The museum and the collection it houses are a tribute to Lewis’ vision as a pioneering arts educator among the nation’s historically black colleges and universities. The artworks Lewis collected for the school, almost all of the purchases made possible by gifts from individuals and institutions, have helped educate generations of Morgan fine arts graduates.

“The mission of the museum from the beginning has been to provide for the cultural enrichment of our students,” said Gabriel S. Tenabe, director of the museum and head of the fine arts department. “This was Lewis’ dream, and over the years we have been very successful in building on what he started.”

The museum’s holdings range from 17th century Dutch genre scenes to works by Romantic, Impressionist and Modern masters. They include works by Thomas Cole, John Constable, Jean Corot, Mary Cassatt, John Singer Sargent and Salvador Dali as well as examples of such Harlem Renaissance artists as Hale Woodruff, Jacob Lawrence, Romare Bearden and Elizabeth Catlett.

“Lewis had embarked on a lifelong endeavor to put together a collection from a multicultural perspective,” curator A.M. Weaver said. “So the show is really held together by his pluralist aesthetic.”

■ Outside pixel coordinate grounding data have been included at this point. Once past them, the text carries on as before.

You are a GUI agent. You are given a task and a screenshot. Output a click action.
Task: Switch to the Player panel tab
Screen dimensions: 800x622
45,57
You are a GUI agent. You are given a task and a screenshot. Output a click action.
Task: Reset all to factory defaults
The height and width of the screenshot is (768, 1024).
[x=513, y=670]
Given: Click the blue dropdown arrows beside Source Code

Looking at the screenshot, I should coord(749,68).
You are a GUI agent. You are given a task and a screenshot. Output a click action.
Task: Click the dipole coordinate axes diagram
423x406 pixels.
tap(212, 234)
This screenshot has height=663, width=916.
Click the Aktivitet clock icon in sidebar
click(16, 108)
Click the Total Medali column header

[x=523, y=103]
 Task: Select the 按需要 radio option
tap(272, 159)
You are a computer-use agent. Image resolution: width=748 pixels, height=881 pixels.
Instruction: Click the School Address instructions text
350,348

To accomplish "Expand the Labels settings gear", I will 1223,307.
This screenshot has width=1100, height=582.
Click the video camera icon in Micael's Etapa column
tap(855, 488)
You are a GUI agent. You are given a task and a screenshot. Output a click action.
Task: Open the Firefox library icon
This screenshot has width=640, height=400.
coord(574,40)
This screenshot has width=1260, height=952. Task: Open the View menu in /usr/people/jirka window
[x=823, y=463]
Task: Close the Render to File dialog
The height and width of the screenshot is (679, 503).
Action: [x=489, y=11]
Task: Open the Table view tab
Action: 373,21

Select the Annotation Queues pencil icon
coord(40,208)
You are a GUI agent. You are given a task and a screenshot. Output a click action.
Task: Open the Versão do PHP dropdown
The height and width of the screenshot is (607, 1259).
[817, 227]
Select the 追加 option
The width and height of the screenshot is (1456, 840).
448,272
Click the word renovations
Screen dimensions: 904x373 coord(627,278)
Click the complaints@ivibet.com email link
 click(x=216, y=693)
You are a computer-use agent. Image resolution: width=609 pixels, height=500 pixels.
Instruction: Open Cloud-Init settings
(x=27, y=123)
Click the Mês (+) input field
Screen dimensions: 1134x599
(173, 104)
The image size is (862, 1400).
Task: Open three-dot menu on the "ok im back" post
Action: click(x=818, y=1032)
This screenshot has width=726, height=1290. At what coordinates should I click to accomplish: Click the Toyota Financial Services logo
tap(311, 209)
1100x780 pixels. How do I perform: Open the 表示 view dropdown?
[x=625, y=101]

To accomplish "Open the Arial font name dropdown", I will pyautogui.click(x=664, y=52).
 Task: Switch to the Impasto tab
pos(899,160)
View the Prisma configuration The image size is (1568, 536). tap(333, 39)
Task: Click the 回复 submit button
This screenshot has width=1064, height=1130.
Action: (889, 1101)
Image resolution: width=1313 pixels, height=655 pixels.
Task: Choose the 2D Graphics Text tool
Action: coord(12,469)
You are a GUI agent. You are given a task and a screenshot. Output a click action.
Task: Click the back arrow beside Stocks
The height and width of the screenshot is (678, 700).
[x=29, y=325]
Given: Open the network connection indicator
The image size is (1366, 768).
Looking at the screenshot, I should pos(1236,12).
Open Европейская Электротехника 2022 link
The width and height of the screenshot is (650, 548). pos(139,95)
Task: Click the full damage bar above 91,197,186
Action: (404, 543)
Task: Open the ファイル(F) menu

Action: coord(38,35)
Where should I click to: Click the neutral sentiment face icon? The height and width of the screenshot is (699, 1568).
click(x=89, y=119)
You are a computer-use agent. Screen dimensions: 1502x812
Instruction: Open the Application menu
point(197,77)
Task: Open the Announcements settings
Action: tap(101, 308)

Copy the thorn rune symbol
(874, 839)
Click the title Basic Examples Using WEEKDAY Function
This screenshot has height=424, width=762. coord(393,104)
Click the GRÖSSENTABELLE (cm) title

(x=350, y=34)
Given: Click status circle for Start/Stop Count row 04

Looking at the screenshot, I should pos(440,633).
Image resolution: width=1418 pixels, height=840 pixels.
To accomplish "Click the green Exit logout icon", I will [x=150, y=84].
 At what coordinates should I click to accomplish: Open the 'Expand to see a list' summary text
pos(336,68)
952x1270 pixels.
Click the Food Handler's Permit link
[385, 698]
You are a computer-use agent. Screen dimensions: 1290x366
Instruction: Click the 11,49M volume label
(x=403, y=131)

The inaugural show, titled “Convergence,” highlights the close relationship between European Modernism and a politically engaged group of African American artists during the first half of the 20th century who set out to redefine the terms of black identity in America. Many of these artists had studied in Europe and returned to the U.S. determined to apply what they had learned to the depiction of African American life.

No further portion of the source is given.